= ACTIVITY =
Look through the records below and say how many lines include "zoom". Give only that number.

Saved entries:

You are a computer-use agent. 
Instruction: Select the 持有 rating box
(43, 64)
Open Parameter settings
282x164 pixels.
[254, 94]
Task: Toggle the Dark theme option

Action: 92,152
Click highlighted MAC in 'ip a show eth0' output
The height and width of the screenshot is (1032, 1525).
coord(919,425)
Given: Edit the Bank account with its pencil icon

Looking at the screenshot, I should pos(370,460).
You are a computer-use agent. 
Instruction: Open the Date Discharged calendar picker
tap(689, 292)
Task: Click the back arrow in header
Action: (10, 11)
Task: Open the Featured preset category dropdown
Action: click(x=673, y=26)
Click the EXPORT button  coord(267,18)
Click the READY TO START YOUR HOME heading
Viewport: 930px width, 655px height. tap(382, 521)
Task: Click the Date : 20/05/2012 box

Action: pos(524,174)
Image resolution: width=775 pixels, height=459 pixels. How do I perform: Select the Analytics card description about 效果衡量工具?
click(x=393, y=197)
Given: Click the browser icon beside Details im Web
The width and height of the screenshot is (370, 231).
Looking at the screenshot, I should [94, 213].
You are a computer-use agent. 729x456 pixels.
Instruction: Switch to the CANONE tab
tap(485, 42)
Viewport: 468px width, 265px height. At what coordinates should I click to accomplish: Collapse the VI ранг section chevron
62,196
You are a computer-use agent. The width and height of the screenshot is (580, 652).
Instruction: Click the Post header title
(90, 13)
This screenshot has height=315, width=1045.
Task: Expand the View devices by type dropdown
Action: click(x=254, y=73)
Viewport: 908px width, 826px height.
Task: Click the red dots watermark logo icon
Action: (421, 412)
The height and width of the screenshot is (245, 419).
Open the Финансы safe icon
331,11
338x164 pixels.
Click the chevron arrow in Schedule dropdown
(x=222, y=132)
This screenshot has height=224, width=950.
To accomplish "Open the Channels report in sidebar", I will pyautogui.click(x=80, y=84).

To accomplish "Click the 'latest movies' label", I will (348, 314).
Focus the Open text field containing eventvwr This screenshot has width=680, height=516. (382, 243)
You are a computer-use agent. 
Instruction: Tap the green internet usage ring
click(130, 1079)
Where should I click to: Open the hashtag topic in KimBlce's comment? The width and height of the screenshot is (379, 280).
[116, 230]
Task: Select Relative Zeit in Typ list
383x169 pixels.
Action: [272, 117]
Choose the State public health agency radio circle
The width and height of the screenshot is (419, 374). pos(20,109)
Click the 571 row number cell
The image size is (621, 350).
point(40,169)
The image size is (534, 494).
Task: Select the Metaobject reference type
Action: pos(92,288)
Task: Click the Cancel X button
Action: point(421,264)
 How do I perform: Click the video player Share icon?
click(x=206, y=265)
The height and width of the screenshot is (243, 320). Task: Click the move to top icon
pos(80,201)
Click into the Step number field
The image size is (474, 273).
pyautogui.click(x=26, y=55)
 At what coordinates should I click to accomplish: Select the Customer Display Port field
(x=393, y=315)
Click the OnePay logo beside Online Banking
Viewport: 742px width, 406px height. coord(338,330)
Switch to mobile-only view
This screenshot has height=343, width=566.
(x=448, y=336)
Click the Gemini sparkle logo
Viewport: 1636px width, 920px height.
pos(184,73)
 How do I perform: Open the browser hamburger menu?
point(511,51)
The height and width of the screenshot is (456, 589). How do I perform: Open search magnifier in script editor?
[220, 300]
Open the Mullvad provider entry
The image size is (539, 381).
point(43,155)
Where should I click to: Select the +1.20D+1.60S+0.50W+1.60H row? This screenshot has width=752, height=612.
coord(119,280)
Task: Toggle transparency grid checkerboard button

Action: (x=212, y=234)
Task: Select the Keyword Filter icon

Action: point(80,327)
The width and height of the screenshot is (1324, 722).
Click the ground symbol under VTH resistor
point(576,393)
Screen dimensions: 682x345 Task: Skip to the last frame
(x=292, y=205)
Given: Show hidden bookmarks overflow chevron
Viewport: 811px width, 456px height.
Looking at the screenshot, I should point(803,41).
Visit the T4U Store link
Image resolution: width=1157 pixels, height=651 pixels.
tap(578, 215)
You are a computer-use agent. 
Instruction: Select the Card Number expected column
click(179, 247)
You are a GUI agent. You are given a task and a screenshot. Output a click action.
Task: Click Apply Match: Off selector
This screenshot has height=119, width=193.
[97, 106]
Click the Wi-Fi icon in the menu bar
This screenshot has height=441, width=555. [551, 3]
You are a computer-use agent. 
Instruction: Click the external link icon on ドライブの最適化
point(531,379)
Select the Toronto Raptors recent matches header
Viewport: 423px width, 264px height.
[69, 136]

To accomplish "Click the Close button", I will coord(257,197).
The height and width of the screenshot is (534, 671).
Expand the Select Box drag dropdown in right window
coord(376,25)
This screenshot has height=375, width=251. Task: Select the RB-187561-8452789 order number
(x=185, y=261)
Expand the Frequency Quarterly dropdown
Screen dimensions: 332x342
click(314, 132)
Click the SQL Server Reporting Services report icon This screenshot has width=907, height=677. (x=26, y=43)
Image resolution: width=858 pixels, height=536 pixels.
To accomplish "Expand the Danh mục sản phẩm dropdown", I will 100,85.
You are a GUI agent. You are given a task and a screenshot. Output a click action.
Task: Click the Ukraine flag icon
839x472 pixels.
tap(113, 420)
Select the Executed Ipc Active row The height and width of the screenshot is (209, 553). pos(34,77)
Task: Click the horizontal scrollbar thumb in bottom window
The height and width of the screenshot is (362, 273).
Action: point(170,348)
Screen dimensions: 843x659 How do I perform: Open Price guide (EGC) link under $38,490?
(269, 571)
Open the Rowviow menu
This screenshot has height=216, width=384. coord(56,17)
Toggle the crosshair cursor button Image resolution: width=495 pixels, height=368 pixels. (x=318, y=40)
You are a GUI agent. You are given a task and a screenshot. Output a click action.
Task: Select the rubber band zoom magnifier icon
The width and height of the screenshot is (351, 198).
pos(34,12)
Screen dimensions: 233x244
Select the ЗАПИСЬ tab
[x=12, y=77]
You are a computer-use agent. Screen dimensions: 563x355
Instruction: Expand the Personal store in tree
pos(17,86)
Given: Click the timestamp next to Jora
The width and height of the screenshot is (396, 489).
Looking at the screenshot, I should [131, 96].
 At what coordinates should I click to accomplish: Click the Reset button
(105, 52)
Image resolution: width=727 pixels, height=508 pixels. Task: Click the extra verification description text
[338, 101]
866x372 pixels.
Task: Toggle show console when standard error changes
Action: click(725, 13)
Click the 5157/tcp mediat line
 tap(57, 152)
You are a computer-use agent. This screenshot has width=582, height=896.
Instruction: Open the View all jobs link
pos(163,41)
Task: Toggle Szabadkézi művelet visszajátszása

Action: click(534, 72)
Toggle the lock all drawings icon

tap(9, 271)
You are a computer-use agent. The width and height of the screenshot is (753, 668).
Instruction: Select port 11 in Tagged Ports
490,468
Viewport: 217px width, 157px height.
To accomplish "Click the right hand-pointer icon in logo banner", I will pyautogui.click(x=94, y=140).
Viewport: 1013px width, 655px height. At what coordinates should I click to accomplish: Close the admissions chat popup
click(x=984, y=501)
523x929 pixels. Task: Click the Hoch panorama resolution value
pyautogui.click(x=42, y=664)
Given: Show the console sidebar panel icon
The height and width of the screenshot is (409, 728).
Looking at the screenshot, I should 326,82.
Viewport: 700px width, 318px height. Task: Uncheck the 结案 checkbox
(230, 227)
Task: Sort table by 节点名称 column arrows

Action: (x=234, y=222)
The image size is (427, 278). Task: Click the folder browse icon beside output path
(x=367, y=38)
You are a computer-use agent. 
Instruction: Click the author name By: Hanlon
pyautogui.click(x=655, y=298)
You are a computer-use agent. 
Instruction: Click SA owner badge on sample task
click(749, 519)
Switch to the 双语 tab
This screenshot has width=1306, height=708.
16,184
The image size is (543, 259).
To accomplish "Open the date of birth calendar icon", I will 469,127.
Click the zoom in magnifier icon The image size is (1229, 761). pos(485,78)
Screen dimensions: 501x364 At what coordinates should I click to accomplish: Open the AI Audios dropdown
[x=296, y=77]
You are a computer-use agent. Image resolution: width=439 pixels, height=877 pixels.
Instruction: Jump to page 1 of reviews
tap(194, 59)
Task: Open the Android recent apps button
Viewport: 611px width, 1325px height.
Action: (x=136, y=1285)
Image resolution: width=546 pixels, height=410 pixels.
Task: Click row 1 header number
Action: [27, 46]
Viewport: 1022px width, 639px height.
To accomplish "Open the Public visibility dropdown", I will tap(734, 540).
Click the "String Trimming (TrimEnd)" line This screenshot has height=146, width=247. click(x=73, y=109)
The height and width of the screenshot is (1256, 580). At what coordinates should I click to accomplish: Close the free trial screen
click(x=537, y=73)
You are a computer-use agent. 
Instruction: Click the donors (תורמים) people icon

= RESPONSE =
2